The year is but a succession of days,
and I see that I could assign some office to each day
which, summed up, would be the history of the year.
Henry Thoreau, August 24, 1852
Midsummer standstill.
That fine z-ing of locusts
is an August sound.
Sit on the hilltop –
this rock warm with the heat of
the departed sun.
Here on this rock are
the seeds of berries in the
droppings of some bird.
Sitting on this rock
suddenly my life is a
fathomless ocean.
I see the seeds of
berries recently left on
rocks where birds have perched.
August 2, 1860
In many moods it is cheering to look across hence to that blue rim of the earth . . . These hills extend our plot of earth; they make our native valley or indentation in the earth so much the larger. August 2, 1852
Heavy, long-continued, but warm rain in the night, raising the river already eight or nine inches and disturbing the meadow haymakers. August 2, 1853
July has been to me a trivial month. It began hot and continued drying, then rained some toward the middle, bringing anticipations of the fall, and then was hot again about the 20th. It has been a month of haying, heat. August 2, 1854
That fine z-ing of locusts in the grass which I have heard for three or four days is an August sound. It suggests a certain maturity in the year -- a certain moral and physical sluggishness and standstill at midsummer. August 2, 1859
The waxwork berries are yellowing. August 2, 1853.

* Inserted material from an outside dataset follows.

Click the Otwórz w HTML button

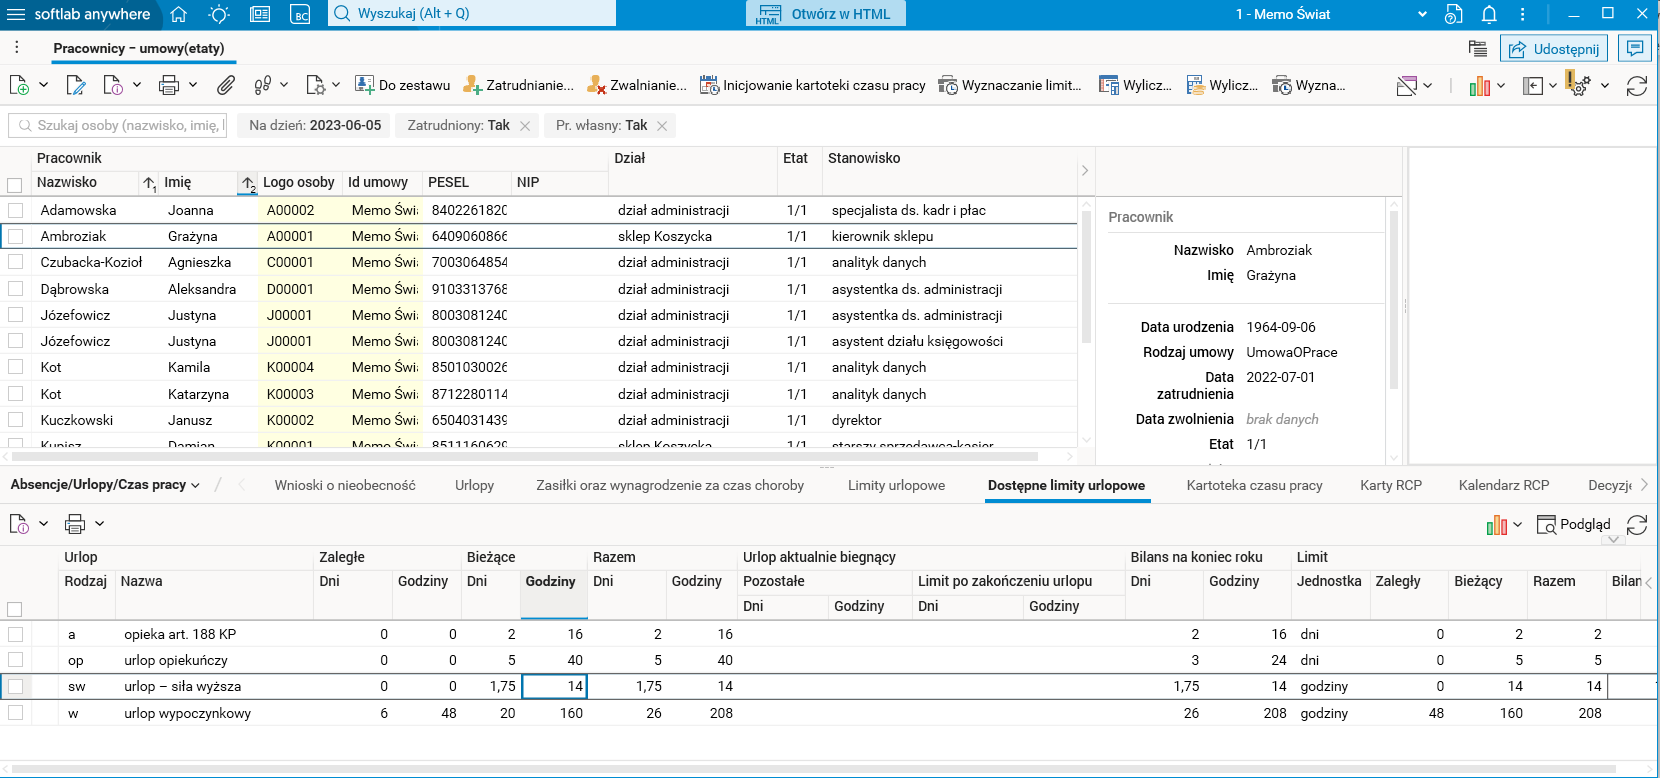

In huckle-berry fields I see the seeds of berries recently left on the rocks where birds have perched. How many of these small fruits they may thus disseminate! August 2, 1860
The waxwork berries are yellowing. August 2, 1853.
Some waxwork leaves have felt the heat and slight drought. Their green is spotted with yellow, distinct yellow and green; others a very delicate clear yellow; others faded quite white. August 2, 1856
I am not sure but the bunches of the smooth sumach berries are handsomest when but partly turned, the crimson contrasting with the green, the green berries showing a velvety crimson cheek. August 2, 1853
The green fruit of the carrion-flower forms dense, firm, spherical umbels (?) at the end of stems five or six inches long; umbels two inches in diameter, formed, one of them, of eighty-four berries, size of peas, three to six sided, closely wedged together on peduncles three quarters of an inch long. The whole feels hard and solid in the hand. August 2, 1853
Mulgedium out. August 2, 1853
Very common now are the few green emerald leafets of the Bidens Beckii, which will ere long yellow the shallow parts. August 2, 1856
A three-ribbed goldenrod by small apple, by wall at foot east side of Hill Very tall. August 2, 1856
Birds have grown up and flown more or less in small flocks, though I notice a new sparrow's nest and eggs and perhaps a catbird's eggs lately. August 2, 1854
Mulgedium out. August 2, 1853
Very common now are the few green emerald leafets of the Bidens Beckii, which will ere long yellow the shallow parts. August 2, 1856
A three-ribbed goldenrod by small apple, by wall at foot east side of Hill Very tall. August 2, 1856
Birds have grown up and flown more or less in small flocks, though I notice a new sparrow's nest and eggs and perhaps a catbird's eggs lately. August 2, 1854
The woodland quire has steadily diminished in volume. August 2, 1854
A few sparrows sing as in the morning and the spring; also a peawai and a chewink. August 2, 1854.
As we rest in our boat under a tree, we hear from time to time the loud snap of a wood pewee’s bill overhead. The bird is incessantly diving to this side and that after an insect and returning to its perch on a dead twig. We hear the sound of its bill when it catches one. August 2, 1860
I see there what I take to be a marsh hawk of this year, hunting by itself. It has not learned to be very shy yet, so that we repeatedly get near it. What a rich brown bird! almost, methinks, with purple reflections. August 2, 1858.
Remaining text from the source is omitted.